Task description → Wherever the word "will" occurs in the listing, copy the whole line.

::: Extracted information :::

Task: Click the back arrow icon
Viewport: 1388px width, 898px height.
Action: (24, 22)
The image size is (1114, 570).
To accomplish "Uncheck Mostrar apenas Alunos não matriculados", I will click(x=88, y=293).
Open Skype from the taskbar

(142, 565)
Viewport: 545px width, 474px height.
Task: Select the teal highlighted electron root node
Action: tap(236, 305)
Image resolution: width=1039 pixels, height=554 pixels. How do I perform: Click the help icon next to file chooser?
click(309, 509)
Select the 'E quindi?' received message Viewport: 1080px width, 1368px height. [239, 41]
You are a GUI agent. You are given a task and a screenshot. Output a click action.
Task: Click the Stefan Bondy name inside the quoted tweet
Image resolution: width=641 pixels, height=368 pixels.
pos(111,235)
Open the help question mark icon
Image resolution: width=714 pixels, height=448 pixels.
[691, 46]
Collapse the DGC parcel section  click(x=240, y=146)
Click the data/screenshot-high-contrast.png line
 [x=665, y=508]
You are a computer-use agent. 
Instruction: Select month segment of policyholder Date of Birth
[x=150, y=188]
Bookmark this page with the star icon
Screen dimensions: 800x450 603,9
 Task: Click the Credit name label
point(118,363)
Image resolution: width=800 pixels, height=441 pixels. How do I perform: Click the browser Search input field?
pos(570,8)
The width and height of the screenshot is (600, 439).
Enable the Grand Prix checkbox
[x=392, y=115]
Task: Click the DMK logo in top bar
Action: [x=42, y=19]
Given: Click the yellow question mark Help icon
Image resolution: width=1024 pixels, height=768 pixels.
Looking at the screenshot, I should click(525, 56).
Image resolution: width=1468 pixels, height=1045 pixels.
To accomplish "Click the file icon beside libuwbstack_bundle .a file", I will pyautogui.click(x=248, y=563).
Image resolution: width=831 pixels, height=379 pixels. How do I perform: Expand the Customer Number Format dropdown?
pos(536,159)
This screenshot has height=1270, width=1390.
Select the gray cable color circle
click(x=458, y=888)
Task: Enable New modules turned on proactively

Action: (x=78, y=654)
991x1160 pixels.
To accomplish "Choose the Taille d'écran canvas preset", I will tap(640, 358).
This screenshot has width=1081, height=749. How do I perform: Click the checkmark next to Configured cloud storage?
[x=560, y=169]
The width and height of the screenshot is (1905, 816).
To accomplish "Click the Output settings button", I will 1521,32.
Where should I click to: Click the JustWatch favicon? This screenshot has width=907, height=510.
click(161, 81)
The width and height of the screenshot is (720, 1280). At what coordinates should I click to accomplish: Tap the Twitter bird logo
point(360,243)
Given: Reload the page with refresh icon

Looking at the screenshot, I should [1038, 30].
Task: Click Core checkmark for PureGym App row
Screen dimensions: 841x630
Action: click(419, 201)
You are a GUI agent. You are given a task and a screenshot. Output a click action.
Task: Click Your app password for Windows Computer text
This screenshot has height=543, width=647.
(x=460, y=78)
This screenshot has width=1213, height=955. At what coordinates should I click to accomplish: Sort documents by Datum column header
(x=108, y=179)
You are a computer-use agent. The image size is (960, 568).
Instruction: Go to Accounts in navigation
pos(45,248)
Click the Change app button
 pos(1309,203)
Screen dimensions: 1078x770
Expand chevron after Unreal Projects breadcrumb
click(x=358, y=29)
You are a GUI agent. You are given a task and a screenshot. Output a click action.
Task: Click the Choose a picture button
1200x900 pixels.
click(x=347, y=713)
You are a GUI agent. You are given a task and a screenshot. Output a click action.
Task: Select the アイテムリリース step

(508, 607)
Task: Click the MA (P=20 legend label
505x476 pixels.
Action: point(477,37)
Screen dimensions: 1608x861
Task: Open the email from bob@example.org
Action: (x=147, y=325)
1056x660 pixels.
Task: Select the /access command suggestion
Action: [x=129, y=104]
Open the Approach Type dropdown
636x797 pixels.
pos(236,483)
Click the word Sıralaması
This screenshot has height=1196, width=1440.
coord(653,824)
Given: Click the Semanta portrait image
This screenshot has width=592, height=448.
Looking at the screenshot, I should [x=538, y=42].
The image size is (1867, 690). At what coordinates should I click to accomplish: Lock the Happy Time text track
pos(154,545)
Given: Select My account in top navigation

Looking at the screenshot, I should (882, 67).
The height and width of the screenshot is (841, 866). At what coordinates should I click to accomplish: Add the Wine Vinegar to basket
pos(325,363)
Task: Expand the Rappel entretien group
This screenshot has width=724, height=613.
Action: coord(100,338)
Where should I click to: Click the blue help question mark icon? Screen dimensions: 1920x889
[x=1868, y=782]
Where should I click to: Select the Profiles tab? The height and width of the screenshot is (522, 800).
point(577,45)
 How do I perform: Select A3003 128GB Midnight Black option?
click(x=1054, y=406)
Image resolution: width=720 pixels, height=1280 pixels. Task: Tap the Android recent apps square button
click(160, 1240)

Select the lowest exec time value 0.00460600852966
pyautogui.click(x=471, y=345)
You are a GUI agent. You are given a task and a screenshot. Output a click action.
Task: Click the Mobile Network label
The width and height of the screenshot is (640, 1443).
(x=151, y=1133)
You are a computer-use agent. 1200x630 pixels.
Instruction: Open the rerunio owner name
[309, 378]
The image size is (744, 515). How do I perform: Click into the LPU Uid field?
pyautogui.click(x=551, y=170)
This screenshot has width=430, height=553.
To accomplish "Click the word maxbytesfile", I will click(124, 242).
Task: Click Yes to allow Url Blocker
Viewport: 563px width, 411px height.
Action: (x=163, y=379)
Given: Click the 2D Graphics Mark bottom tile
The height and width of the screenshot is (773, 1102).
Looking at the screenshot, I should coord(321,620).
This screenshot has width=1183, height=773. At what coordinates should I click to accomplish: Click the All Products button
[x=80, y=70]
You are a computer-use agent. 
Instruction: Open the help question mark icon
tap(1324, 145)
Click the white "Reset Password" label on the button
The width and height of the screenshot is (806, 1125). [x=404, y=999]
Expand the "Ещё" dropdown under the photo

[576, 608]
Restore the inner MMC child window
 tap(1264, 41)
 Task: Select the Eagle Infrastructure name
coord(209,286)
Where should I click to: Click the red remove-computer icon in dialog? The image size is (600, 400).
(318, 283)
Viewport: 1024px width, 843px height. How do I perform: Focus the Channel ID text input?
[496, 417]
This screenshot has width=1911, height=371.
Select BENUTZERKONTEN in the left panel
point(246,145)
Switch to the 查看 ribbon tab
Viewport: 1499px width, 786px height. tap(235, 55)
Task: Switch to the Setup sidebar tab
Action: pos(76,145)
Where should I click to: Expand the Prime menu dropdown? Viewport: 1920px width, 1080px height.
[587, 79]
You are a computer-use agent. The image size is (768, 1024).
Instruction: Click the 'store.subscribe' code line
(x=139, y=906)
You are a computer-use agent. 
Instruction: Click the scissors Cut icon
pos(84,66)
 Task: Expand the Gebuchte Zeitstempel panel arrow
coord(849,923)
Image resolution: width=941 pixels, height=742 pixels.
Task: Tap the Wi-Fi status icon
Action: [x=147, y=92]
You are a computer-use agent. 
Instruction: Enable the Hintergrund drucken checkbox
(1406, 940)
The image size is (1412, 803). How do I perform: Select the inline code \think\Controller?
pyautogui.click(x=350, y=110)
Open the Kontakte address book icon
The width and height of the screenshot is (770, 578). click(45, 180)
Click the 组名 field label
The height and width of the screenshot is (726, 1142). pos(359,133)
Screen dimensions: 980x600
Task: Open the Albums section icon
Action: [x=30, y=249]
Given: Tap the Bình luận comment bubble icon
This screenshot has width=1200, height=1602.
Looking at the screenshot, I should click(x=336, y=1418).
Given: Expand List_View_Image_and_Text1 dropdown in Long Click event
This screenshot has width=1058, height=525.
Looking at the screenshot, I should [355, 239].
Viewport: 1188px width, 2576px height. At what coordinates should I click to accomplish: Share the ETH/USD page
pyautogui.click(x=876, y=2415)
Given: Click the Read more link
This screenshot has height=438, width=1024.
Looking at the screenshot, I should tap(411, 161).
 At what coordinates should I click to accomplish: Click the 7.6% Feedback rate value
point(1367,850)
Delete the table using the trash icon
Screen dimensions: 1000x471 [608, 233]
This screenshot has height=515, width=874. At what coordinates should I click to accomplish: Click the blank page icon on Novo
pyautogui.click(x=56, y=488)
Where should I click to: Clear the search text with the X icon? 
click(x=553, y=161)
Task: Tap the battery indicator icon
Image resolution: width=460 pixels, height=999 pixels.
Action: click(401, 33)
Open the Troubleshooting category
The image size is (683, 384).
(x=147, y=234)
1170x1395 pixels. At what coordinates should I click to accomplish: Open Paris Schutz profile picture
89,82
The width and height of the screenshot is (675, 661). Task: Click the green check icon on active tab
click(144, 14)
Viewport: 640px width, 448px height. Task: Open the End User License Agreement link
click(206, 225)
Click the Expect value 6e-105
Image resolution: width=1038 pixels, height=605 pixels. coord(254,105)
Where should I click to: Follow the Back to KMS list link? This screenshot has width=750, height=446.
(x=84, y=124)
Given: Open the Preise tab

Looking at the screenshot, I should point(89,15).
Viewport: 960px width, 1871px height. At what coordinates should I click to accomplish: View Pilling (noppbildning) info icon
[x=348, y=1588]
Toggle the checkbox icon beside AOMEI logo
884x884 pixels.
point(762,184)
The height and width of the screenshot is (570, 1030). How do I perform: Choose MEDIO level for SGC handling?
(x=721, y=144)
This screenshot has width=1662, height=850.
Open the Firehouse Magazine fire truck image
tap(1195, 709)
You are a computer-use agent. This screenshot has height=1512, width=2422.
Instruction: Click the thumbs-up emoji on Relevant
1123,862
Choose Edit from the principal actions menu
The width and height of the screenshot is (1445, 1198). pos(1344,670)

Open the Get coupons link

:::

Exercise output →
To accomplish "Uncheck Mostrar apenas Alunos não matriculados", I will click(x=88, y=293).
To accomplish "Click the file icon beside libuwbstack_bundle .a file", I will pyautogui.click(x=248, y=563).
To accomplish "Choose the Taille d'écran canvas preset", I will tap(640, 358).
To accomplish "Click the Output settings button", I will 1521,32.
To accomplish "Click the word maxbytesfile", I will click(124, 242).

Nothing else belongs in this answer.